Document Type

Conference Proceeding

Publication Date

11-2007

Abstract

Since its discovery in 1968, the so-called “Taanach cult stand” has generated no small amount of scholarly controversy; indeed, the unique combination of images on the stand evoke a variety of interpretations, perhaps due to the sheer number of key iconographic motifs used in combination and their implications for the history of religion within the borders of ancient “Israel” in the 10th century BCE. The imagery on the Taanach stand raises a series of provocative questions regarding many recent discussions, such as: Was the Israelite national deity, YHWH, depicted iconographically in ancient Israel, and are any of these images on the Taanach stand? Did ancient Israelites consider the putatively male YHWH to have a female “consort,” such as Asherah, and is this female deity represented at the bottom of the stand?

Comments

Presented at the SBL Annual Meeting, San Diego, CA (November 18, 2007) Section: Israelite Religion in its West Asian Environment.
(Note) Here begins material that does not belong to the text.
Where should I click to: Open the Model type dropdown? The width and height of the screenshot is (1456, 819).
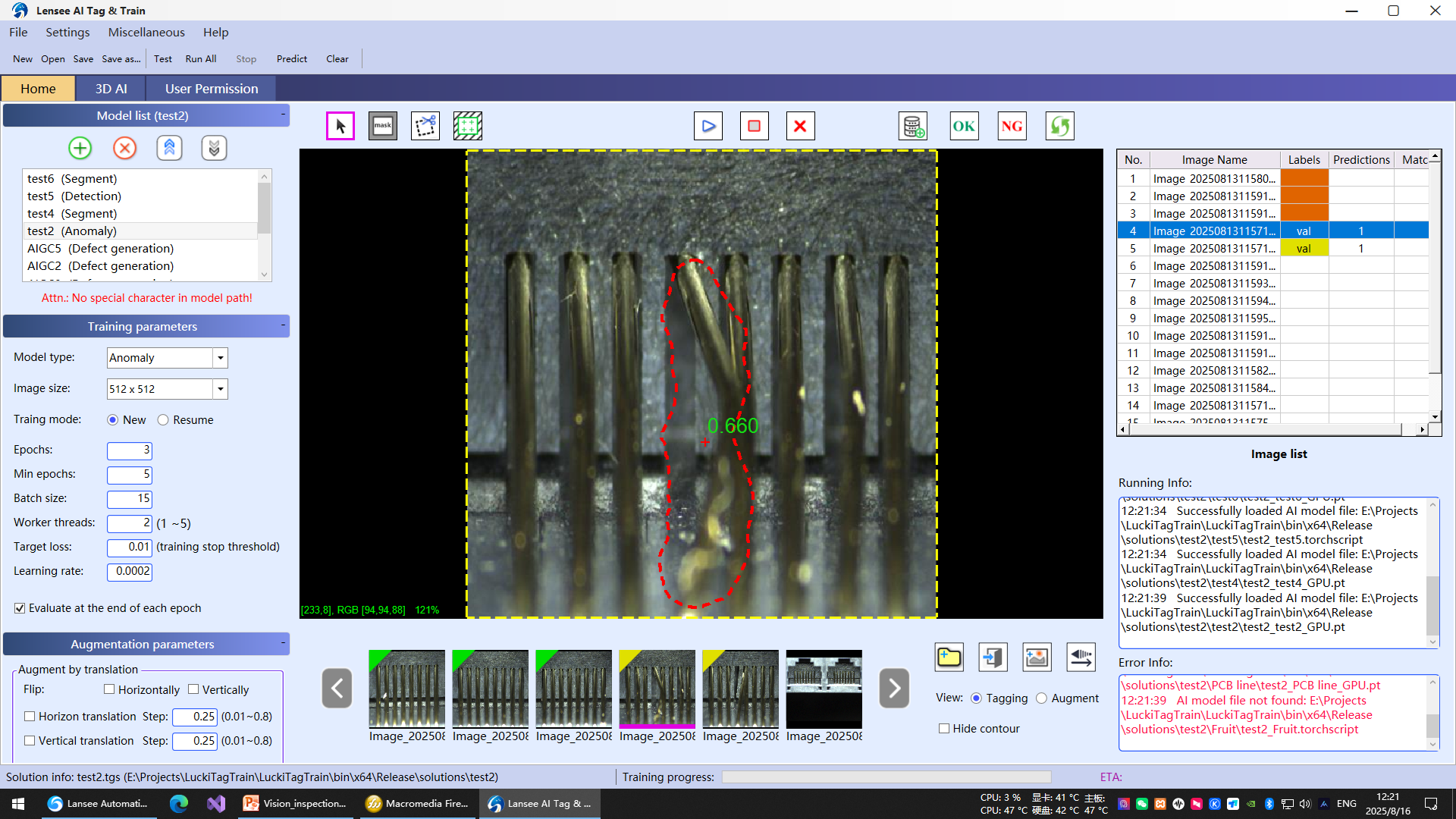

Note: This paper, written while I was a PhD student at Harvard University in 2007, was a workin- progress at the time it was presented, and I post it here as a snapshot of what I was thinking at that time (about 20 images and a bibliography accompanied the presentation, and these are not included here). Some published comments on this object along the lines of what I had presented now appear in my Phoenician Aniconism in its Mediterranean and Ancient Near Eastern Contexts (Archaeology and Biblical Studies 21; Atlanta: SBL Press, 2015), pp. 129–131.